Recast the listing, starting at the line containing "Task: Open the YouTube upload video icon" and ending at the end of the listing, as a two-column CSV with the columns instruction and answer. Give each instruction and its answer one row, with each value in a single quoted field, line breaks turned into spaces, and pictures left out.

--- Start ---

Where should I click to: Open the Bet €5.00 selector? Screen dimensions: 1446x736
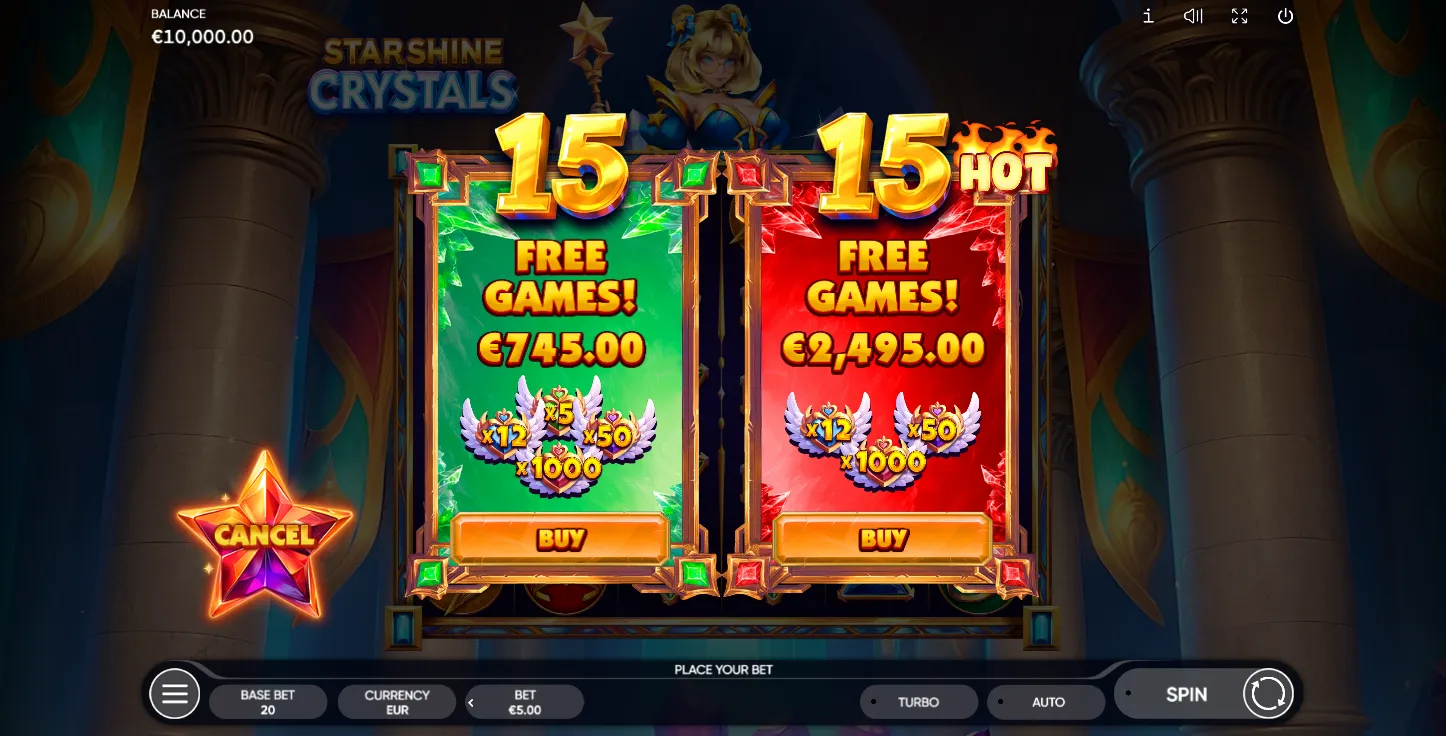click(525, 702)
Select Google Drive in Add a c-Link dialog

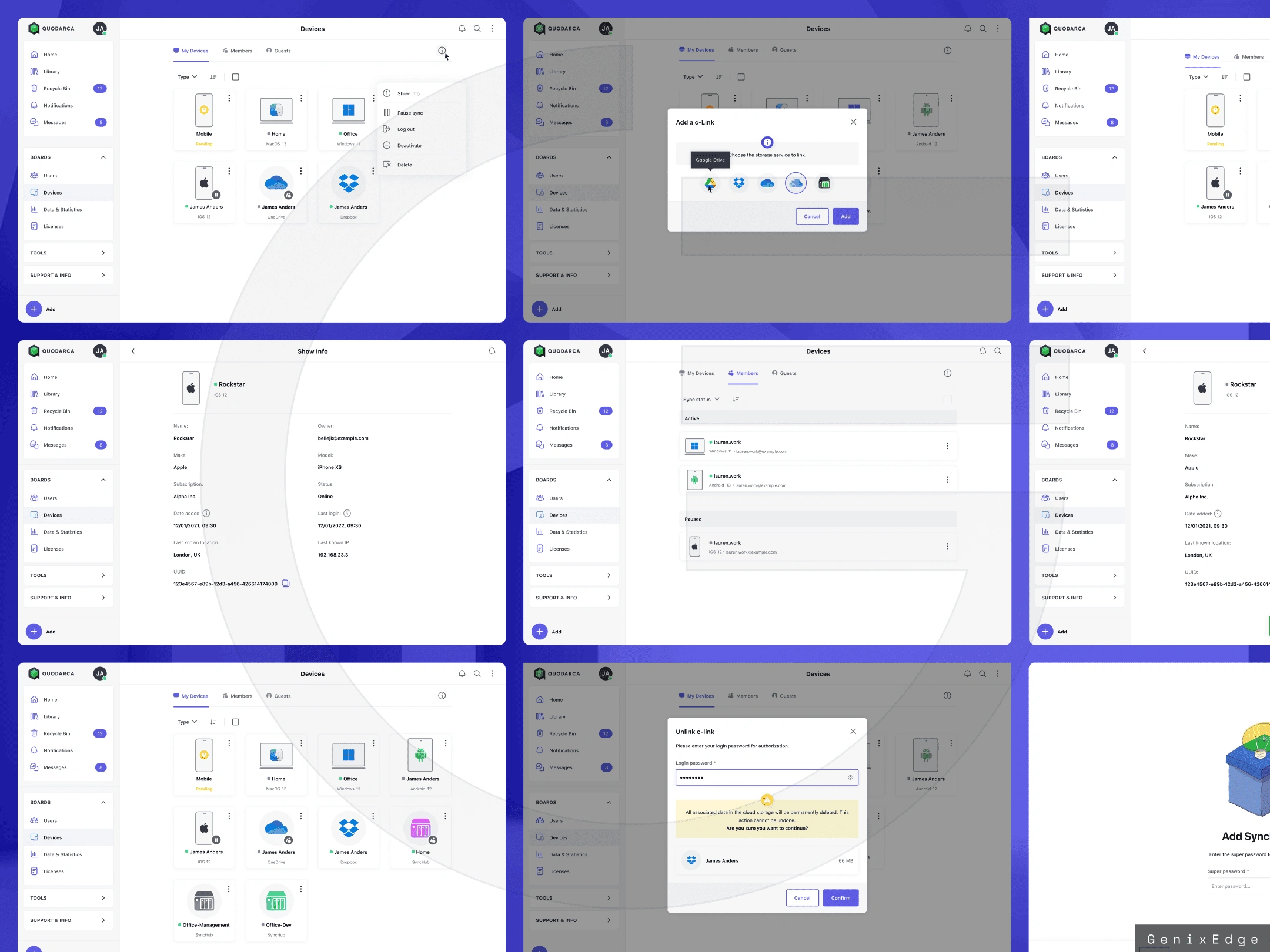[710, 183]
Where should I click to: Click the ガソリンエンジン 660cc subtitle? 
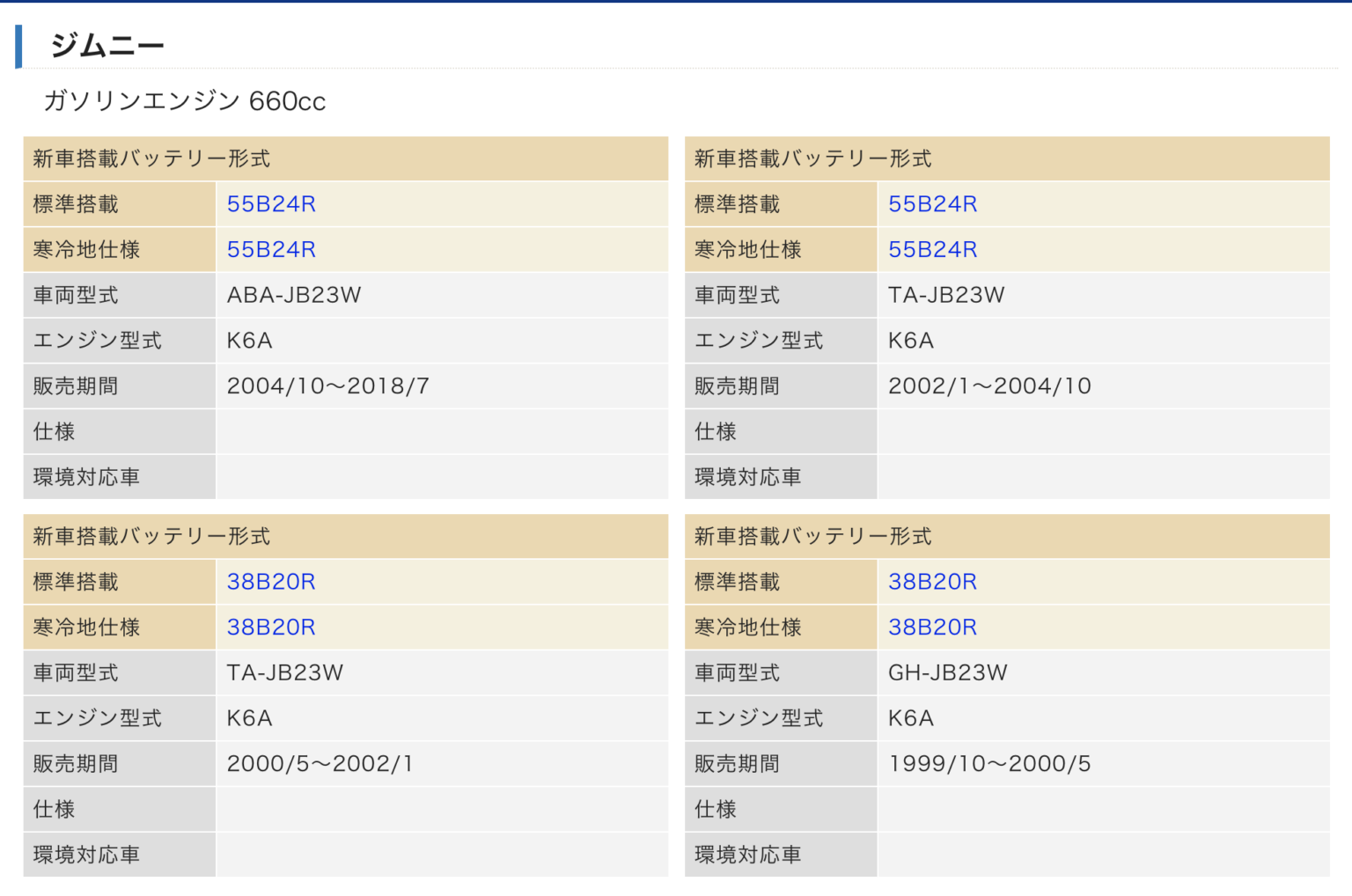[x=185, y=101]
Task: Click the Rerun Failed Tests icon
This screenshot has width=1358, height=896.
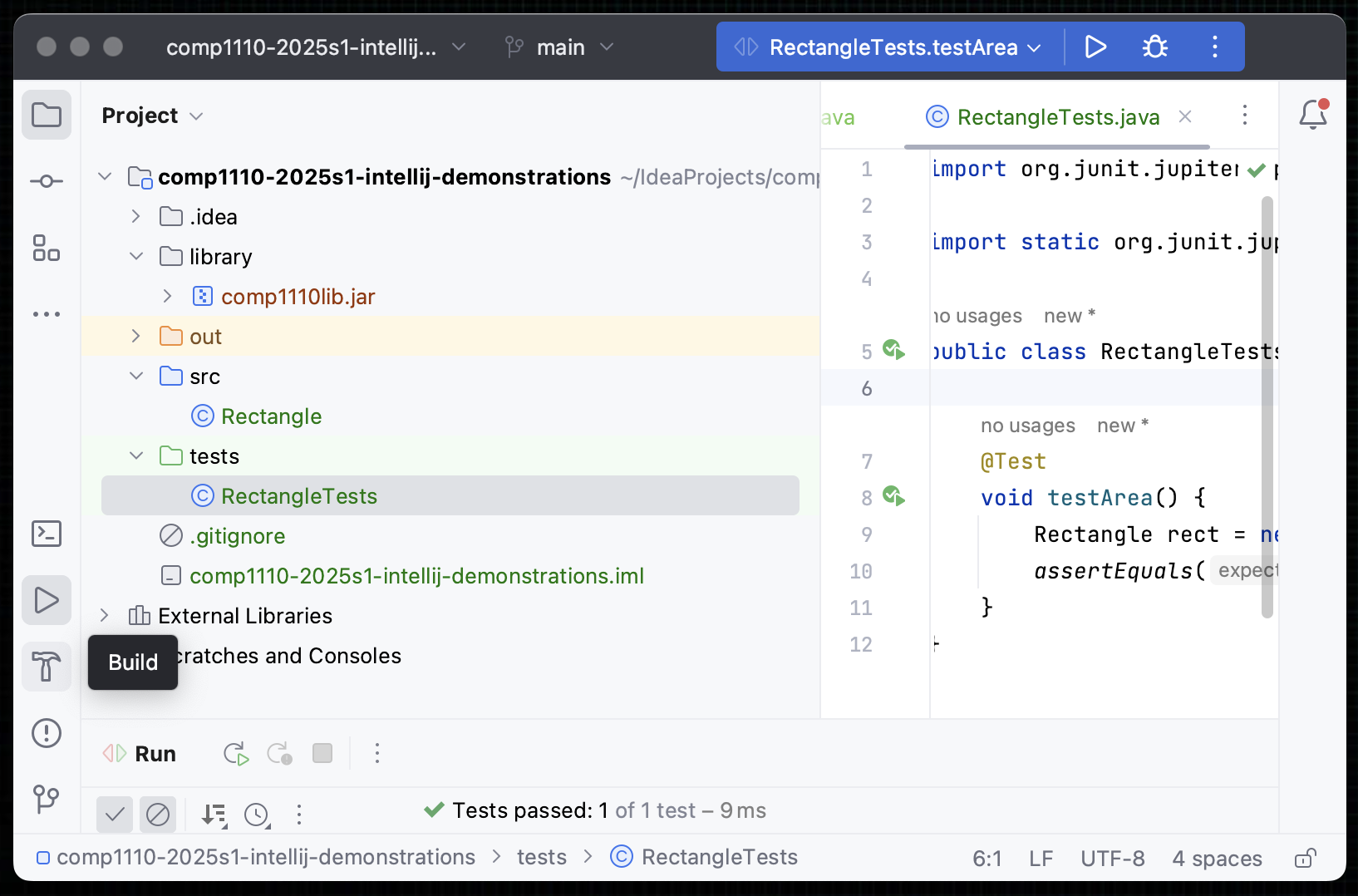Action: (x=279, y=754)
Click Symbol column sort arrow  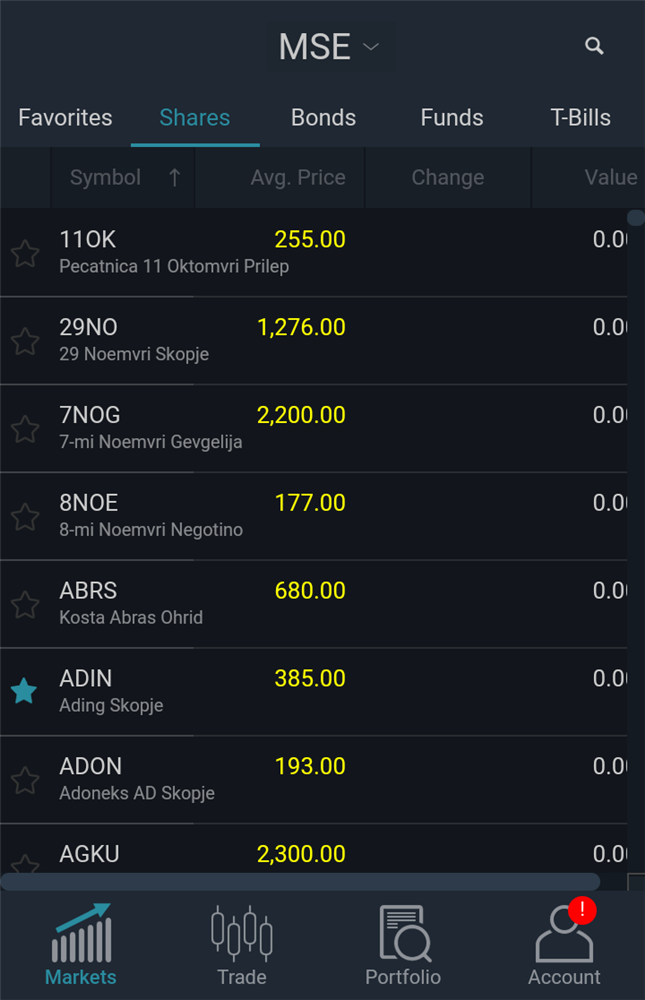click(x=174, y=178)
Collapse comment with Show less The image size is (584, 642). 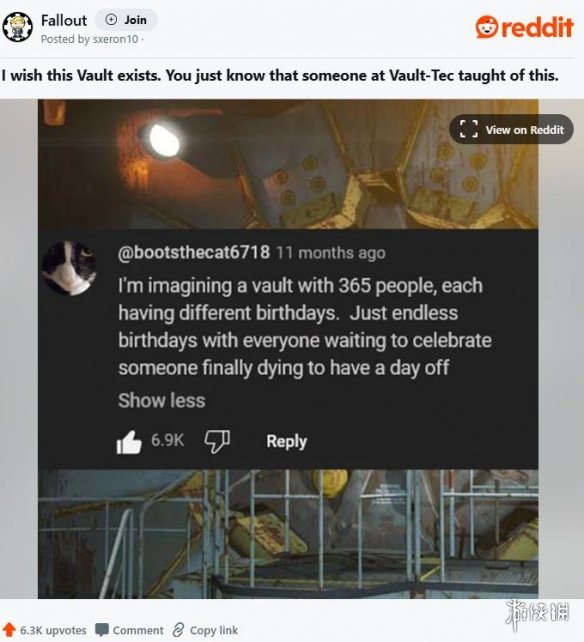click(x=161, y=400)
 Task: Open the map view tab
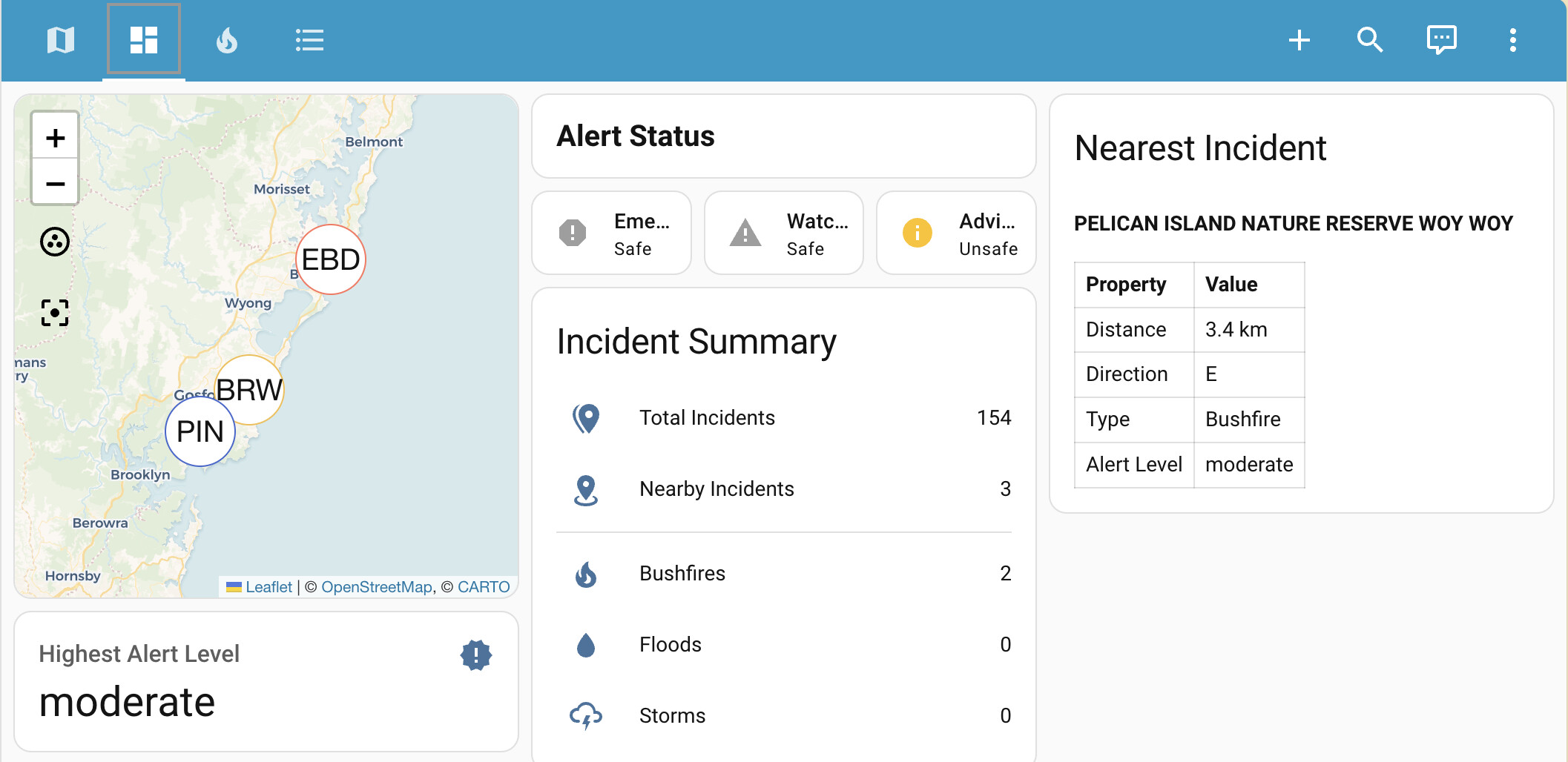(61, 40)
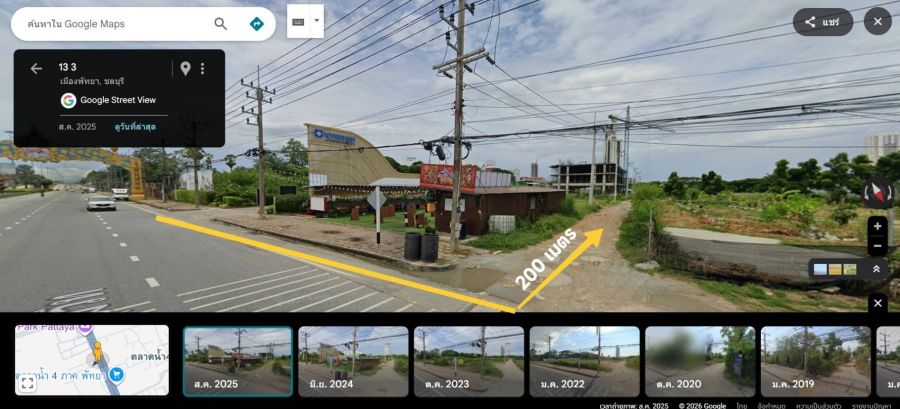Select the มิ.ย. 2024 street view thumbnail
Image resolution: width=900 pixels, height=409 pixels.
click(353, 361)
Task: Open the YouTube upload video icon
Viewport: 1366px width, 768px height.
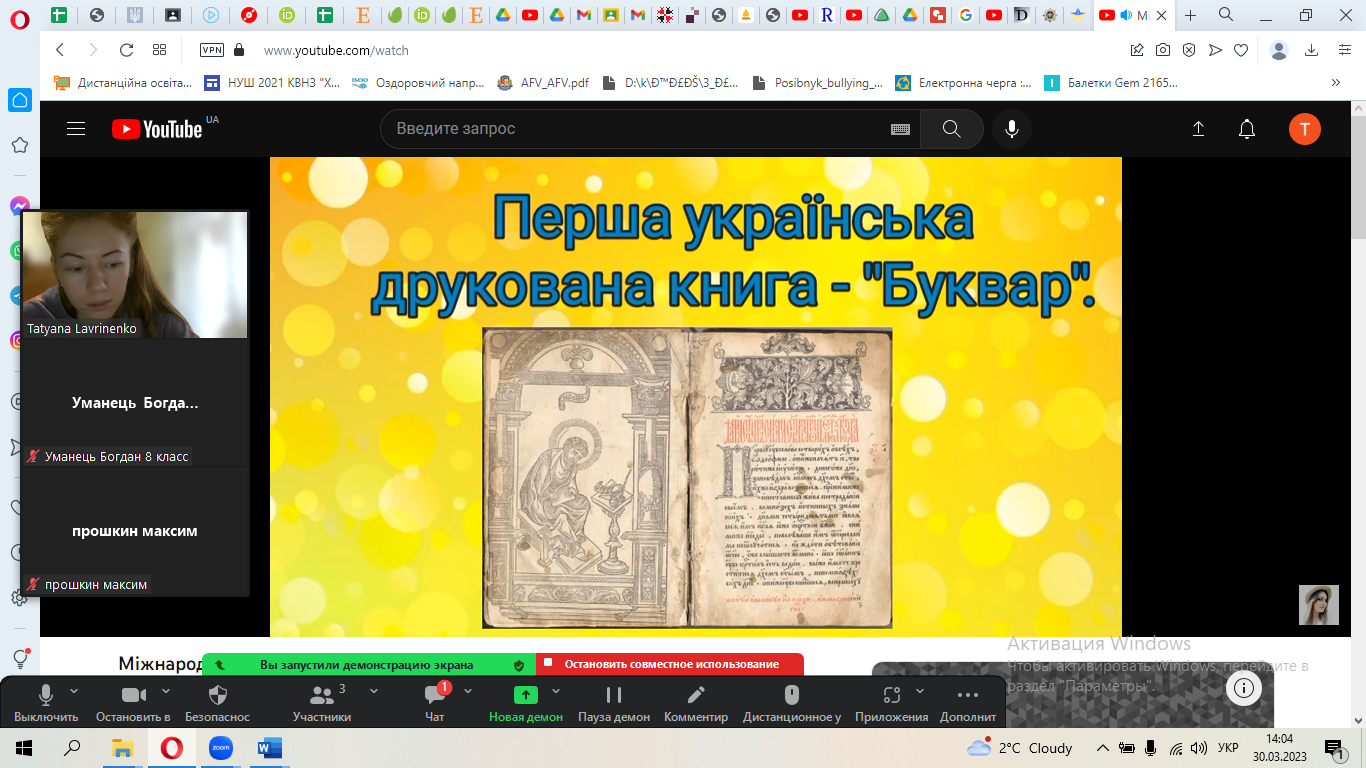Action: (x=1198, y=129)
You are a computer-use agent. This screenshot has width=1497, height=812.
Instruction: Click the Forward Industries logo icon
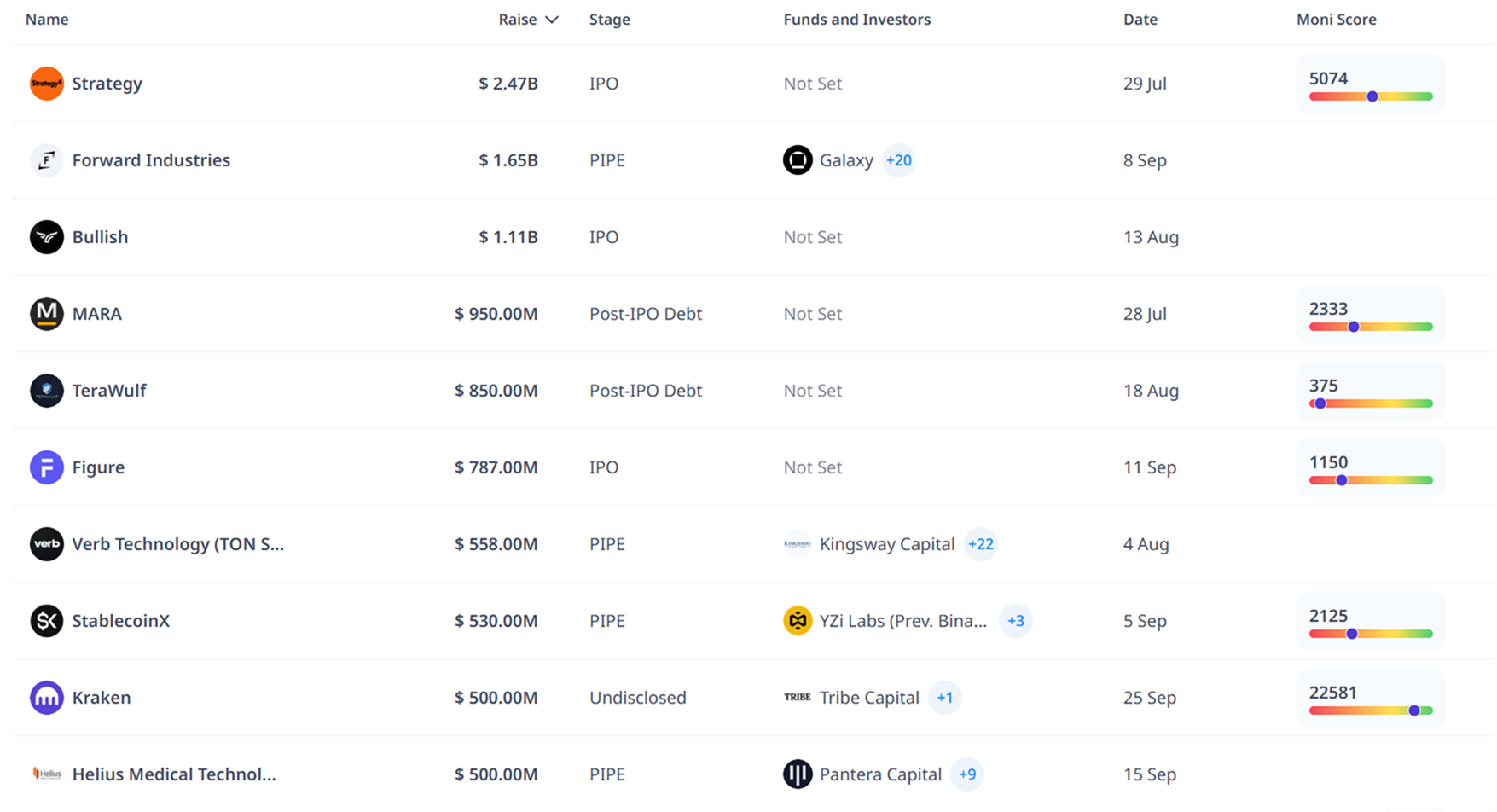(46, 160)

--- End ---

EXERCISE ANSWER:
instruction,answer
"Task: Open the YouTube upload video icon Viewport: 1366px width, 768px height.","Action: (x=1198, y=129)"
"You are a computer-use agent. This screenshot has width=1497, height=812. Instruction: Click the Forward Industries logo icon","(46, 160)"